# Start of Given passage

Do you know of a better strategy?

Find out what is objectionable to you about being the kind of person who would enjoyably and successfully achieve the outcome you're intending to intend to have, and stop objecting to it.

For example, if your overt intention were to make a lot of money, but you noticed that your actual actions mysteriously kept interfering with that goal, then perhaps you apply the label "greedy" to people who actually make money, and would thus object to actually succeeding at that goal, because you yourself would become "greedy" by your own rules. The solution would be to stop disapproving of "greedy" people or change your rules for what constitutes being "greedy".

Of course, it's rarely that simple: you might actually avoid making money because it involves being "a suit" or "a sellout" or a "drudge" or any number of a bazillion labels you could attach to people on the basis of actions like yours.

The trick is to pay attention not only to what labels you'd apply to yourself if you achieved your ultimate goal (which itself is above the level of your overt goal), but also to what labels you'd apply if you were staying on task for more than a few days every few weeks. If you persisted, for example, would that make you a nerd or a bookworm, or be perceived as such by people in your life?

On the ultimate goal level, if you actually succeeded in improving your job marketability, would that make you be seen as an overambitious wannabe or "thinks he's better than us" by significant people in your life (e.g. family or co-workers)?

I don't claim that finding and fixing this is easy or even a "better" strategy, since (at least from your brain's point of view), your continual trying and failing may actually be an optimal compromise. ;-)

(Consider that, if you succeed, you very well may lose some of your existing friends and allies.)

Comment author: tetsuo55 16 November 2011 09:25:33PM 4 points [-]

Ok so i thought about it hard.

Here's what i think the problem is: I think people who finished school and have diploma's are chumps who fell for paper-to-prove skills game in a system that is easily gamable and as a result doesn't actually show anything about your skill.

I guess i've made it a point to prove that you don't need school to get shit done (i have the biggest house, earn the most, best car, etc.. of all my friends and family, it seems i DO care about showing off?)

What i've been stumped on for years though, is how to respect being a graduate.

Comment author: pjeby 16 November 2011 09:33:08PM 6 points [-]

think people who finished school and have diploma's are chumps who fell for paper-to-prove skills game in a system that is easily gamable and as a result doesn't actually show anything about your skill.

Test: imagine finishing school, and see if your spontaneous reaction is thinking you're a chump. If not, you're just speculating rather than actually observing your beliefs.

What i've been stumped on for years though, is how to respect being a graduate.

# End of Given passage
# Start of Raw data

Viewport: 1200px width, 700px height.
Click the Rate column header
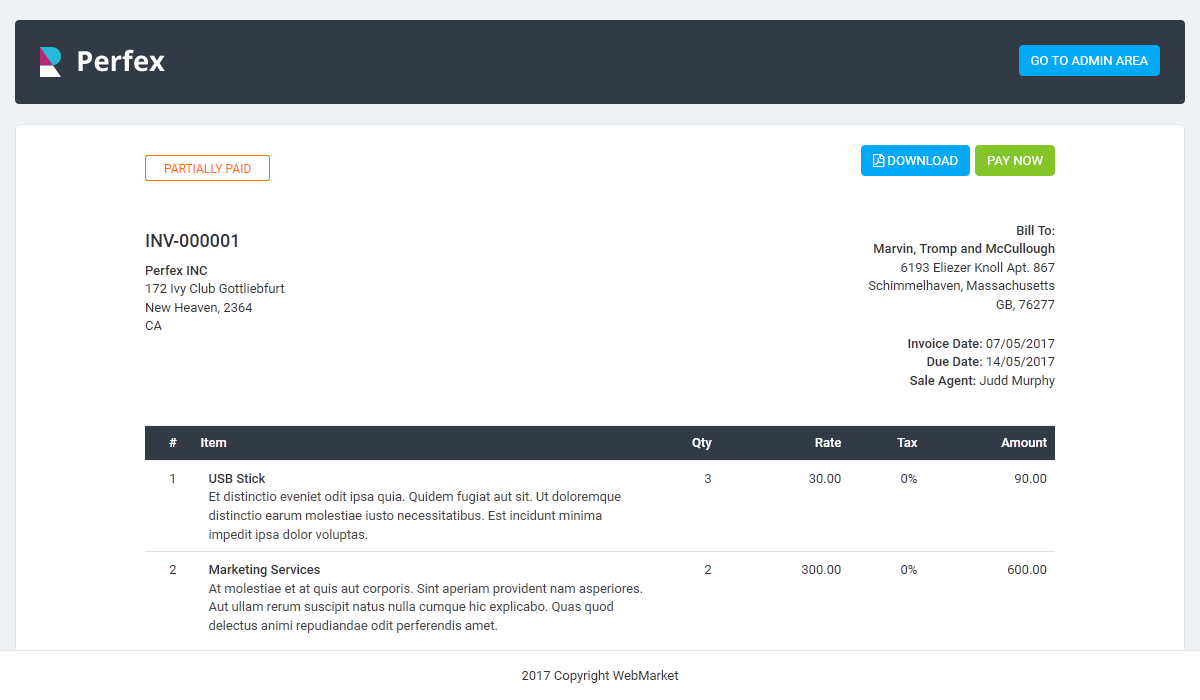(x=827, y=443)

# End of Raw data

**What is asked**
Carry on the forum thread about self-sabotage and earning a diploma, starting right after its last line.

**Task response**
Stop disapproving of graduates. I.e., refrain from withholding your approval of them. Imagine a person who's a graduate, notice your disapproval (really, the muscle tensions that go with it), and then physically begin releasing them. You may also wish to ask yourself if there is any benefit to you from continuing to disapprove, or whether anything bad will happen if you begin approving of them.

If you have difficulty just letting go of it, I suggest this book, even though it is annoyingly repetitive and simple-minded. The repetition and simple-mindedness are actually a feature, not a bug, though it may not seem that way at first. If you aren't willing to endure a little boring repetition and simple-mindedness, though, you probably don't want your goal that much. ;-)

Still another method: if you can state your disapproval in the form of a "should" or "shouldn't" statement, you can rephrase to a statement of preference instead of one of judgment. e.g., "I would prefer not having to graduate" instead of "I shouldn't have to graduate."

Comment author: tetsuo55 16 November 2011 09:47:55PM 2 points [-]

Test result: I feel really happy and relieved, i finally belong in the group and people will stop nagging me about it, i can put it all behind me. I'm not a chump at all, in fact, i'm (finally) normal.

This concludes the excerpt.